> [Dataset entries]
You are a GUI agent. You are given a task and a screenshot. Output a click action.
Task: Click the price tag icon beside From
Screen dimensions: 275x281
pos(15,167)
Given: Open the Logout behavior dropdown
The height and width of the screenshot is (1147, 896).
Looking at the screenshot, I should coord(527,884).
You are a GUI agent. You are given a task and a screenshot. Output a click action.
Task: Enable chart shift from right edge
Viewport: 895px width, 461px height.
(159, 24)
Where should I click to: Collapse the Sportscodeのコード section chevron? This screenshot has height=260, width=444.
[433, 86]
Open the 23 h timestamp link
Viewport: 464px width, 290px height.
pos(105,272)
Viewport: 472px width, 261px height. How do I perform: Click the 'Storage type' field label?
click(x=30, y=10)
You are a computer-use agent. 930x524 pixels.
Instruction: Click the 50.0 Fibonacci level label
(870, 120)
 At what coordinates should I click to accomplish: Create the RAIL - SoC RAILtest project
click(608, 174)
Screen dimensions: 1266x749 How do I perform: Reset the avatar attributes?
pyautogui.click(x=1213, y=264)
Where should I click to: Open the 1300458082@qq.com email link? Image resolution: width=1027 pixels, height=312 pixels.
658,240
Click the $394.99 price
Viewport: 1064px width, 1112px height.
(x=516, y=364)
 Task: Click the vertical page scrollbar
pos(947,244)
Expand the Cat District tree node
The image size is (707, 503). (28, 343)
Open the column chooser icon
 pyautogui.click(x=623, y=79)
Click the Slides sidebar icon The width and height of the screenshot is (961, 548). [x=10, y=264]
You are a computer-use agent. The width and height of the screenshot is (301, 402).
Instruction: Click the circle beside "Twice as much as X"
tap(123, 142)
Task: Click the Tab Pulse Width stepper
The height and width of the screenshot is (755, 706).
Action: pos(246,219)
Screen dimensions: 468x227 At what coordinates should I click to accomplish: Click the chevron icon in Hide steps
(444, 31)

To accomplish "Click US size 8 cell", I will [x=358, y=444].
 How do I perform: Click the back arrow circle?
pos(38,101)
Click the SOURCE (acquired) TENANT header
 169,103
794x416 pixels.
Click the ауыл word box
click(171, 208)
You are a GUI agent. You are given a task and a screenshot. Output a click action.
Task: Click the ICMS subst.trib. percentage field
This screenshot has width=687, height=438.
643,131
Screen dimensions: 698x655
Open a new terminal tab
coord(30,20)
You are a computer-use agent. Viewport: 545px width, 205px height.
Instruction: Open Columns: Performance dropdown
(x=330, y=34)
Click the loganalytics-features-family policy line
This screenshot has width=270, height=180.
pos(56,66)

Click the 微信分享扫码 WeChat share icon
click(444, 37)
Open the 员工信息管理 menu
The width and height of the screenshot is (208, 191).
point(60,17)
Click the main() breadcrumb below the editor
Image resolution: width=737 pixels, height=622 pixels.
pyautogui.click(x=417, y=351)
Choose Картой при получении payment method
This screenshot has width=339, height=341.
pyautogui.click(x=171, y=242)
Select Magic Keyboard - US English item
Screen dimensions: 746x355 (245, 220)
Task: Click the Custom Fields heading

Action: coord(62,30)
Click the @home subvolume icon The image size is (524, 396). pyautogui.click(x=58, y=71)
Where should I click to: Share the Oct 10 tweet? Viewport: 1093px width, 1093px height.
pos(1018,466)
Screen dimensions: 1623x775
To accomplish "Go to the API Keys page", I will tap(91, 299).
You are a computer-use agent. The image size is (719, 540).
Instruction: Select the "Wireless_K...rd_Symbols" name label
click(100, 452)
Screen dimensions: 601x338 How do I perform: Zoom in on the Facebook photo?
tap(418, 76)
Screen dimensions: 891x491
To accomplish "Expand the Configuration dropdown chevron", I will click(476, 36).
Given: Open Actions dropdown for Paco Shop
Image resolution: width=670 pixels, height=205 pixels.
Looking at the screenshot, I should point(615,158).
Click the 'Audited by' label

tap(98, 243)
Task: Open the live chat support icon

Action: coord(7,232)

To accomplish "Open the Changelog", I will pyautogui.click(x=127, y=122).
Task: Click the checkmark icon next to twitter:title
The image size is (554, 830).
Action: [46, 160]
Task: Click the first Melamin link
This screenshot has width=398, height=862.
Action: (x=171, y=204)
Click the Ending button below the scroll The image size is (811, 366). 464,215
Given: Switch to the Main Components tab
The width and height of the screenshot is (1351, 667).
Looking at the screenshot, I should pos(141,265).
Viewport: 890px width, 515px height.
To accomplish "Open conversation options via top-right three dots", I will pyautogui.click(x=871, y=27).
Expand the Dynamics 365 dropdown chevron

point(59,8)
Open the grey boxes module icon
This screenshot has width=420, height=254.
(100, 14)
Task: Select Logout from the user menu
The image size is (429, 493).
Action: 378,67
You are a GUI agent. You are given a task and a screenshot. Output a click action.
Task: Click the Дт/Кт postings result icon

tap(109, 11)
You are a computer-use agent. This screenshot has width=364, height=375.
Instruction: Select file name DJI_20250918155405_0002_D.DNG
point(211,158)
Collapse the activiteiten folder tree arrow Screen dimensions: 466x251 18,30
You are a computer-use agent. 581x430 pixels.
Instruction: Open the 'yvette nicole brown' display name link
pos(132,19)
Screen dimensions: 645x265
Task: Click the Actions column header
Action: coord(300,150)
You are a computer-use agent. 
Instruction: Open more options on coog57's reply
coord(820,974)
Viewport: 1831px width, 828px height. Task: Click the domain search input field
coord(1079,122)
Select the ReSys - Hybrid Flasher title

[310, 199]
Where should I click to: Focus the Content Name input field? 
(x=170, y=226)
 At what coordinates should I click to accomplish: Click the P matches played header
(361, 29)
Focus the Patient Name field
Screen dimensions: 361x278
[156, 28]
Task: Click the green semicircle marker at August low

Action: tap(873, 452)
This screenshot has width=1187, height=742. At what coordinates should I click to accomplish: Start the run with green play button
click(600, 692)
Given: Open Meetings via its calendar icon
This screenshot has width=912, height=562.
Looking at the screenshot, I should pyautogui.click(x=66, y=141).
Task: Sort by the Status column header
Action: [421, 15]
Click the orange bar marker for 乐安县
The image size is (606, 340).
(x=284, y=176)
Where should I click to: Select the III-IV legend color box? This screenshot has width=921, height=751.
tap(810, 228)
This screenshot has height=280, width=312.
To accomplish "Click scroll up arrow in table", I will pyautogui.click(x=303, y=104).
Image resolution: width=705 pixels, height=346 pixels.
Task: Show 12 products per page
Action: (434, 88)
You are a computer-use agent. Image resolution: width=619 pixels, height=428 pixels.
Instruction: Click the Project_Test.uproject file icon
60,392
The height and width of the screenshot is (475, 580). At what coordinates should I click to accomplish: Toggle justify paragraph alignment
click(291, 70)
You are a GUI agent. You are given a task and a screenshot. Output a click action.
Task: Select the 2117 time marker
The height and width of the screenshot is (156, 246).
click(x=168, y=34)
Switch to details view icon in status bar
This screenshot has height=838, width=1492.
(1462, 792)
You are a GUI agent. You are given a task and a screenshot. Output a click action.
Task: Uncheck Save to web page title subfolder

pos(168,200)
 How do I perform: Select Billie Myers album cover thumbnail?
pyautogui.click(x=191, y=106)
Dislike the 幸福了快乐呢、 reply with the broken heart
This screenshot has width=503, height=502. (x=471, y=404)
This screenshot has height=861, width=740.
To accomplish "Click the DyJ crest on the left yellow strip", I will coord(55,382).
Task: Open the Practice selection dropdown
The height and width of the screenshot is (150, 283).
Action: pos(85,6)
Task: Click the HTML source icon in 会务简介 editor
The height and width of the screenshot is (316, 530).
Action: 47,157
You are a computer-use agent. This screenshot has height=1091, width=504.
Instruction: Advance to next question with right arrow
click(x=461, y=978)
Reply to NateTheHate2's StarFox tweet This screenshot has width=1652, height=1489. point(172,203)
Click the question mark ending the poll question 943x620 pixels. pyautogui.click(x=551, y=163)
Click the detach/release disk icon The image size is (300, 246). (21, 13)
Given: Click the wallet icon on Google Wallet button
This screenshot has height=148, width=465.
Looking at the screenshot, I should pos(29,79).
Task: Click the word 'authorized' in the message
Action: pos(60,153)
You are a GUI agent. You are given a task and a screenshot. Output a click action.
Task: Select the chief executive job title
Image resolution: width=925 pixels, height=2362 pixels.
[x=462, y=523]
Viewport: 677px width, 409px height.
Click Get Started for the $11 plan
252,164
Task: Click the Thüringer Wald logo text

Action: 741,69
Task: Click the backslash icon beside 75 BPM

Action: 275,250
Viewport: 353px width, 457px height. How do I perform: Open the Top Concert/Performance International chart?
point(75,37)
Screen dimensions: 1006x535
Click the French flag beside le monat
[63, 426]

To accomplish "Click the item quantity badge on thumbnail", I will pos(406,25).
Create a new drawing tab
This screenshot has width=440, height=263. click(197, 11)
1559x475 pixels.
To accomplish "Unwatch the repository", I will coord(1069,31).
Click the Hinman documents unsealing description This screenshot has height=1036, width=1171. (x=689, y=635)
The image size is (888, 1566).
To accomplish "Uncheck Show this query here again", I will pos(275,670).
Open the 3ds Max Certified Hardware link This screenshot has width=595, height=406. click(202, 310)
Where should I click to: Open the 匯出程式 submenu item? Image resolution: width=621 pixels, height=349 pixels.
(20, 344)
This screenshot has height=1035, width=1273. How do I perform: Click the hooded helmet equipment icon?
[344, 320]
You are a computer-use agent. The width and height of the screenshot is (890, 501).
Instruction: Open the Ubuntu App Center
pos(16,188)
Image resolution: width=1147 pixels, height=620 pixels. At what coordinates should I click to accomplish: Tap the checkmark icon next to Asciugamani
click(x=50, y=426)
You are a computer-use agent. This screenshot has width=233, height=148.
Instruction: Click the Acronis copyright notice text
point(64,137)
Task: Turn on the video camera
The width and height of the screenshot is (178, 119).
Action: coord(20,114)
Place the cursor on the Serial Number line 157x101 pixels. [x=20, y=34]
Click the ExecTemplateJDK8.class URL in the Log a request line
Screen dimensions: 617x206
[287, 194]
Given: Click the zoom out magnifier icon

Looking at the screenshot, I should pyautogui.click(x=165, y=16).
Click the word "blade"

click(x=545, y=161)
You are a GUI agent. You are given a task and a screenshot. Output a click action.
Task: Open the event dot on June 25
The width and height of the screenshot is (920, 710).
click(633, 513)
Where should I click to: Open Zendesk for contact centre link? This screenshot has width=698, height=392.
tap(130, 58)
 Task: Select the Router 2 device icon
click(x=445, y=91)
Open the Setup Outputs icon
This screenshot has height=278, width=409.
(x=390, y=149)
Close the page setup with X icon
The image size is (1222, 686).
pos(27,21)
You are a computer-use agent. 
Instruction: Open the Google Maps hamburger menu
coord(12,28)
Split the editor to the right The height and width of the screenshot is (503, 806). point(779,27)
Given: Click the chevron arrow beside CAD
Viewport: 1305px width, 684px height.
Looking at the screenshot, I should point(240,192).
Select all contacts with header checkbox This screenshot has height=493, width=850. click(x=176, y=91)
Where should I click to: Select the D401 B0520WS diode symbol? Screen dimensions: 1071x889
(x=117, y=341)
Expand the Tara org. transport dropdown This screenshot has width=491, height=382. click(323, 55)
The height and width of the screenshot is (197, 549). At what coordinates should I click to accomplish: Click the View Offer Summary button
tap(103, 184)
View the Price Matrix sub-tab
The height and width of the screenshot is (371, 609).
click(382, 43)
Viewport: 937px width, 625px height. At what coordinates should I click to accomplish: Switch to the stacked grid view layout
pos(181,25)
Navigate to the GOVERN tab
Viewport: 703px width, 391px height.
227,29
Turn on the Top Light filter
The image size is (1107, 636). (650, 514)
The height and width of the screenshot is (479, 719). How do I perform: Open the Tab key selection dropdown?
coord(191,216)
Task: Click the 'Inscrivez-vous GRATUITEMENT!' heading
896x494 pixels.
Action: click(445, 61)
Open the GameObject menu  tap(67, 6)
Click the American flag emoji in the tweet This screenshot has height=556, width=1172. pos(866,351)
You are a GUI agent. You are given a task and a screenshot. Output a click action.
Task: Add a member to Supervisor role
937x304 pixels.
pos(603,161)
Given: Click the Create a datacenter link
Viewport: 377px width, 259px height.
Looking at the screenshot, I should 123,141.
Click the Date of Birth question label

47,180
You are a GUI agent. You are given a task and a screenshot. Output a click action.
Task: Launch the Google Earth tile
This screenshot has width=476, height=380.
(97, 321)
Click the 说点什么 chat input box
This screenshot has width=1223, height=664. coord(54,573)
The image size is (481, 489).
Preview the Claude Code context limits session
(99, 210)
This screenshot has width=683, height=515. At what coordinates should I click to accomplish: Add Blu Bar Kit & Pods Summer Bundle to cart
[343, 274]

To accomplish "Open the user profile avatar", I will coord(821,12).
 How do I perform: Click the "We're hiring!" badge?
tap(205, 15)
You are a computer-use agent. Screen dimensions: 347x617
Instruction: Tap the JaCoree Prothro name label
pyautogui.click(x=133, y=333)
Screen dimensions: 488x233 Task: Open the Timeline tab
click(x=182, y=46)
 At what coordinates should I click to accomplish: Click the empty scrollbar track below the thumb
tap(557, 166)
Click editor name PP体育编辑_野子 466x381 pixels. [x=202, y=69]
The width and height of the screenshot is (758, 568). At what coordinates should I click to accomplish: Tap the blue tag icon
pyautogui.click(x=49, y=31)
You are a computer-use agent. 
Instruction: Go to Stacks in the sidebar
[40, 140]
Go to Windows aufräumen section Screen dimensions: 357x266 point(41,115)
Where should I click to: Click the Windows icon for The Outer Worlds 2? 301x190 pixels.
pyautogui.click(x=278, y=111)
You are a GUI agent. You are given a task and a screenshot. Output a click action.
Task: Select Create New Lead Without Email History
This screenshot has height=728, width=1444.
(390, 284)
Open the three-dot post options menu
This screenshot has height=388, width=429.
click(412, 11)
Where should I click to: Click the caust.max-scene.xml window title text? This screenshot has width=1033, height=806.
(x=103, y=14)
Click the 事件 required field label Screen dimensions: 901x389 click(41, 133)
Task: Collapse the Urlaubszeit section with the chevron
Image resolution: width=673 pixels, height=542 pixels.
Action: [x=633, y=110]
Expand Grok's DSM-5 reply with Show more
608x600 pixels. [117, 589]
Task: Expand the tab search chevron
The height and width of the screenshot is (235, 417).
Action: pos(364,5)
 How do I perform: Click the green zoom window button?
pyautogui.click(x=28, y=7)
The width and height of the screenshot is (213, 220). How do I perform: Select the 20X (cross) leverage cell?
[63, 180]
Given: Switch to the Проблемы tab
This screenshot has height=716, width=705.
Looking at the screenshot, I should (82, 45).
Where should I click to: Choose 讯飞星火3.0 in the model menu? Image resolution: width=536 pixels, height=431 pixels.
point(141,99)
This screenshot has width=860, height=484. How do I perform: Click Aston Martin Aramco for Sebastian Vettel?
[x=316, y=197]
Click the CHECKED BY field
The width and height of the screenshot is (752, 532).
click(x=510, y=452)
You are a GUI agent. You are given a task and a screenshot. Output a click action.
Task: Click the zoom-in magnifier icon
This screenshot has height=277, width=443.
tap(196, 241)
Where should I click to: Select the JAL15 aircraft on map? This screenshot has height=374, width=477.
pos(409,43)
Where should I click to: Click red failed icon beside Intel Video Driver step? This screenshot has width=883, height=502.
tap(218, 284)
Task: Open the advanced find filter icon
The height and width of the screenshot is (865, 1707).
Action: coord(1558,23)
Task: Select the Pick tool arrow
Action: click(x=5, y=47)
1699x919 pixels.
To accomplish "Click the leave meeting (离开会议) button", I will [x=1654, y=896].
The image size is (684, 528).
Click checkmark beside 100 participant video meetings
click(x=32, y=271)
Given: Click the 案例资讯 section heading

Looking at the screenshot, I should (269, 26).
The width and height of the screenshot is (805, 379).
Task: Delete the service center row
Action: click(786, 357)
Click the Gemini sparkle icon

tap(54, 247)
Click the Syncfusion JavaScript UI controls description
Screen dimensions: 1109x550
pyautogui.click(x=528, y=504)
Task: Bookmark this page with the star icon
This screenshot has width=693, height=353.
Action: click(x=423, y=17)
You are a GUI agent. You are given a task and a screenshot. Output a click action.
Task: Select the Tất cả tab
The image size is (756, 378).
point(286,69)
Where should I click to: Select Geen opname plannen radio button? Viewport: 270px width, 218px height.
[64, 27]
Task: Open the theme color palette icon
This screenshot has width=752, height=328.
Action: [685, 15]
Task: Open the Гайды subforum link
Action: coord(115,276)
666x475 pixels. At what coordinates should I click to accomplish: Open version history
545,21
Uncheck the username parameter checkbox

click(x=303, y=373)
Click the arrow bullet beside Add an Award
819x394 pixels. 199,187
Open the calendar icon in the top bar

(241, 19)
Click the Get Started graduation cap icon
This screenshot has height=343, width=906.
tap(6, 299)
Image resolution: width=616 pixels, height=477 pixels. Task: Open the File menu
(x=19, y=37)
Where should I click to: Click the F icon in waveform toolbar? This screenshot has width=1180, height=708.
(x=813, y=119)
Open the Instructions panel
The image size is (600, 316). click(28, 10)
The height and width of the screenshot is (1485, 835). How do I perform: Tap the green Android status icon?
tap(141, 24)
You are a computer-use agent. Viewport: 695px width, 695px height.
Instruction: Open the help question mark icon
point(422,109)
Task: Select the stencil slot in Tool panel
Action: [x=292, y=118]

> [What the exercise asks]
What you give back must be the stretch above, starting at the line with "Task: Click the Дт/Кт postings result icon" and ending at the line with "Task: Select the 2117 time marker", copied exactly.

> [Response to the task]
Task: Click the Дт/Кт postings result icon

tap(109, 11)
You are a computer-use agent. This screenshot has width=364, height=375.
Instruction: Select file name DJI_20250918155405_0002_D.DNG
point(211,158)
Collapse the activiteiten folder tree arrow Screen dimensions: 466x251 18,30
You are a computer-use agent. 581x430 pixels.
Instruction: Open the 'yvette nicole brown' display name link
pos(132,19)
Screen dimensions: 645x265
Task: Click the Actions column header
Action: coord(300,150)
You are a computer-use agent. 
Instruction: Open more options on coog57's reply
coord(820,974)
Viewport: 1831px width, 828px height. Task: Click the domain search input field
coord(1079,122)
Select the ReSys - Hybrid Flasher title

[310, 199]
Where should I click to: Focus the Content Name input field? 
(x=170, y=226)
 At what coordinates should I click to accomplish: Click the P matches played header
(361, 29)
Focus the Patient Name field
Screen dimensions: 361x278
[156, 28]
Task: Click the green semicircle marker at August low

Action: tap(873, 452)
This screenshot has width=1187, height=742. At what coordinates should I click to accomplish: Start the run with green play button
click(600, 692)
Given: Open Meetings via its calendar icon
This screenshot has width=912, height=562.
Looking at the screenshot, I should pyautogui.click(x=66, y=141).
Task: Sort by the Status column header
Action: [421, 15]
Click the orange bar marker for 乐安县
The image size is (606, 340).
(x=284, y=176)
Where should I click to: Select the III-IV legend color box? This screenshot has width=921, height=751.
tap(810, 228)
This screenshot has height=280, width=312.
To accomplish "Click scroll up arrow in table", I will pyautogui.click(x=303, y=104).
Image resolution: width=705 pixels, height=346 pixels.
Task: Show 12 products per page
Action: (434, 88)
You are a computer-use agent. Image resolution: width=619 pixels, height=428 pixels.
Instruction: Click the Project_Test.uproject file icon
60,392
The height and width of the screenshot is (475, 580). At what coordinates should I click to accomplish: Toggle justify paragraph alignment
click(291, 70)
You are a GUI agent. You are given a task and a screenshot. Output a click action.
Task: Select the 2117 time marker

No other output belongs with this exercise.